Sales

The Anatomy of Willingness to Pay: Part 1

The previous article in this series introduced the concept of Willingness to Pay as an effective approach to quantify and justify a higher price for your products and services in complex B2B sales. It can never be determined precisely, but you can certainly impact the range of acceptable alternatives to put you in a better position to negotiate a mutually acceptable price. If your goal is to move the WTP number as high as possible (and sustainable), the more you know about the factors that determine it, the more tools you will have at your disposal to shift the range, ideally before you show up at the negotiating table.

Ironically, while WTP is “real”, the actual number arrived at is the result of a complex and shifting combination of many different factors. In general, these factors fall into two main categories, economic and psychological. I express them this way:

(ECONOMICS) x (PSYCHOLOGY)

Or, to put it another way: hard vs. soft, tangible vs. intangible, objective vs. subjective, even System 2 vs System 1, etc.

ECONOMIC CONSIDERATIONS

Although willingness to pay is elastic, it’s not unlimited. The broad limits of its range have to be based on some real economic considerations. There is a “hard” core of value that exists and is the basis for a fair market price. That hard core begins with understanding how the customer will use the product to improve their situation.

Utility: In business to business sales, utility is the unquestioned number one factor that determines willingness to pay, because it is the fundamental reason that customers spend and invest, and it is often the factor over which you have the most objective and tangible control.

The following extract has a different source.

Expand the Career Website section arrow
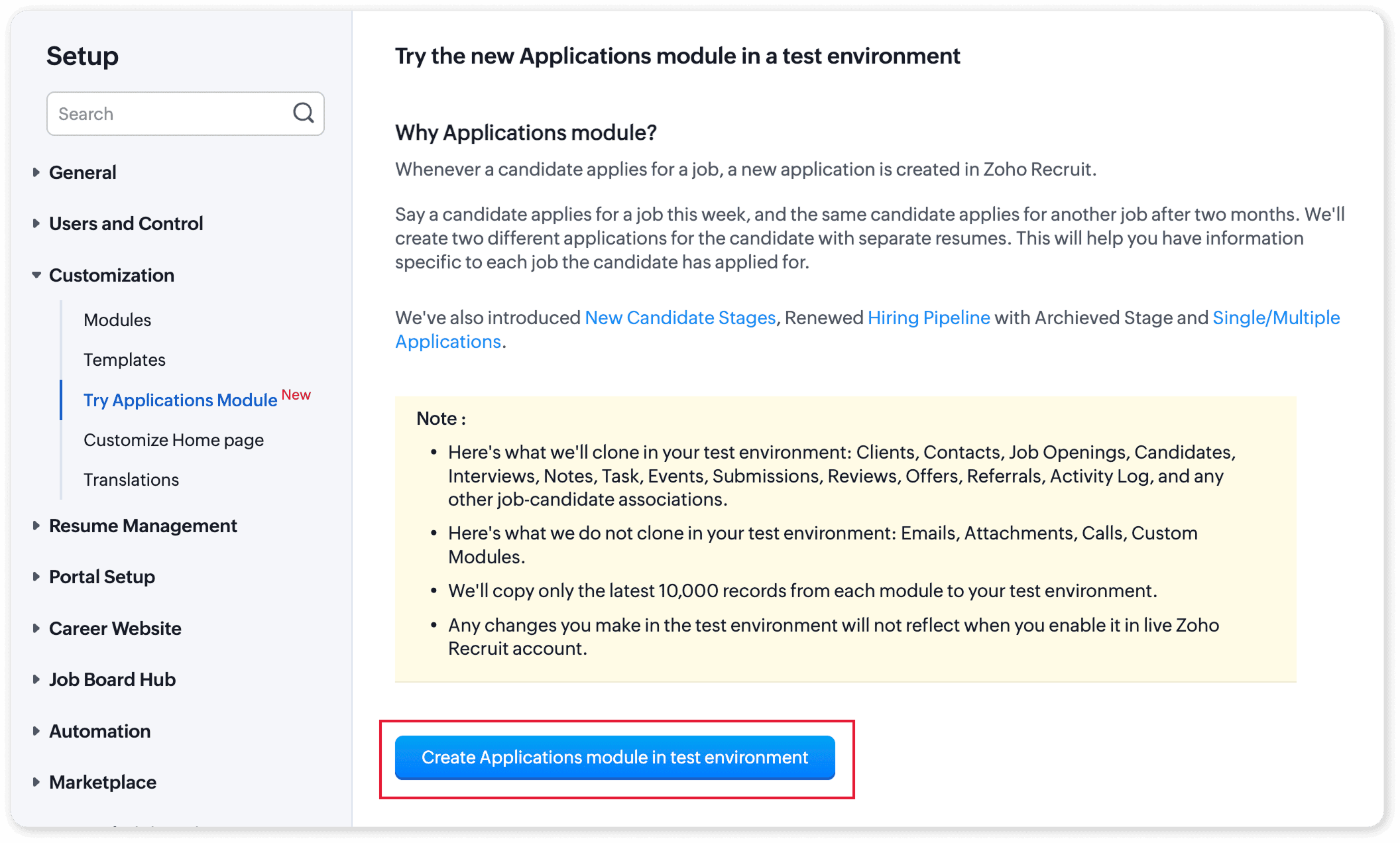Screen dimensions: 1400x843 [36, 628]
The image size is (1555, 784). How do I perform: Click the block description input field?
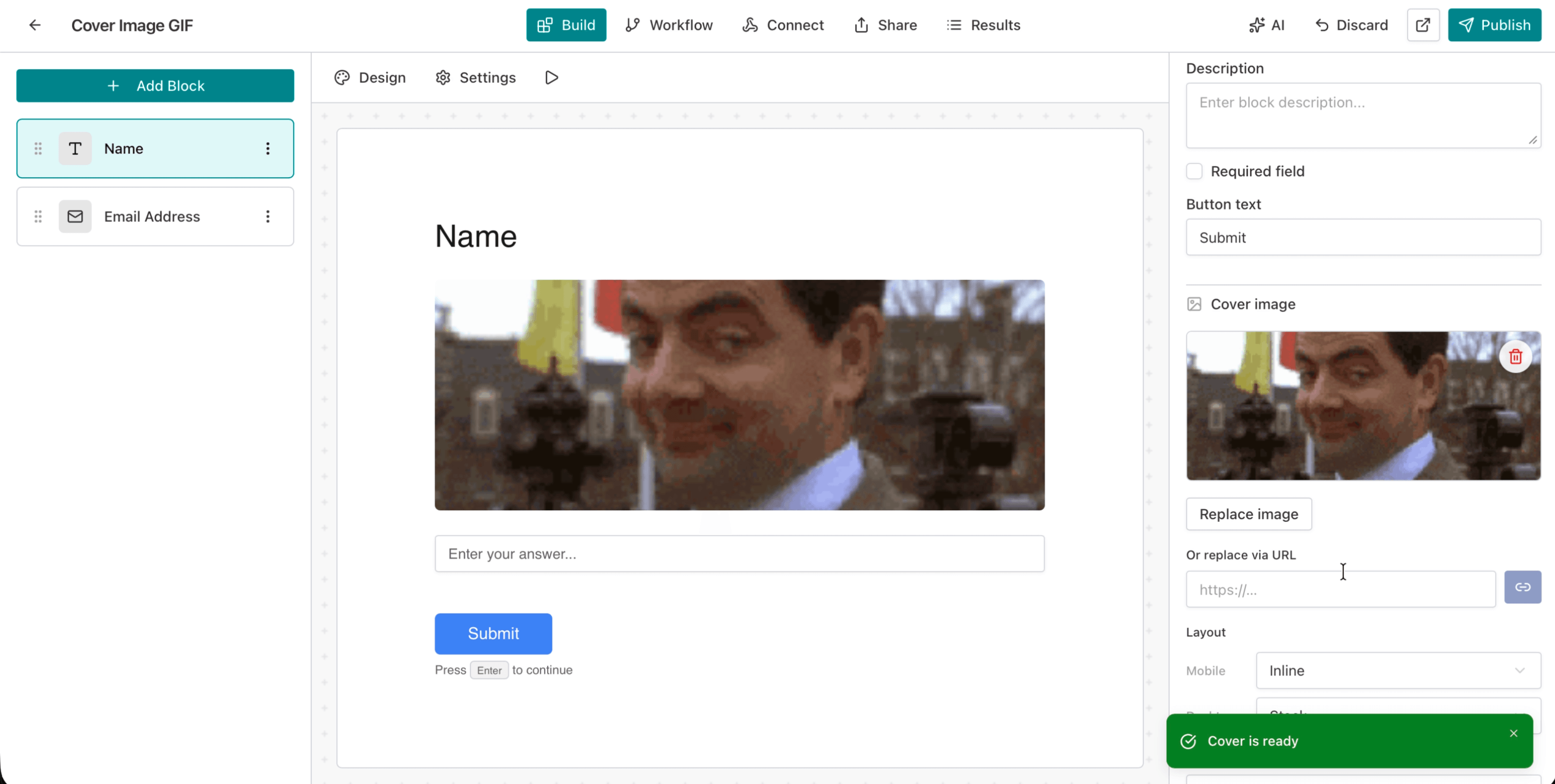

In economic terms, an asset is worth the present value of its differential cash flows. In plain English, that means that business buyers pay dollars in the expectation of getting more dollars in return, or preventing a greater loss.

The expectation of future cash flows is based on how the buyer uses what you sell[1] to either increase cash inflows or reduce outflows[2]. They do this by being able to be more effective—through some combination of more production, sales or higher prices—or by being more efficient, through using fewer inputs of labor, physical inputs or time.

Your customer may know exactly how to use what you sell to increase cash flow, but often the buyer is not the best judge of how to use your product to help them improve how they do business. It may be an infrequent purchase, or an unfamiliar new technology, or the purchaser may not be the actual user, so they are not experts in the use of it. Sometimes they’re not even aware of what your product can do for them.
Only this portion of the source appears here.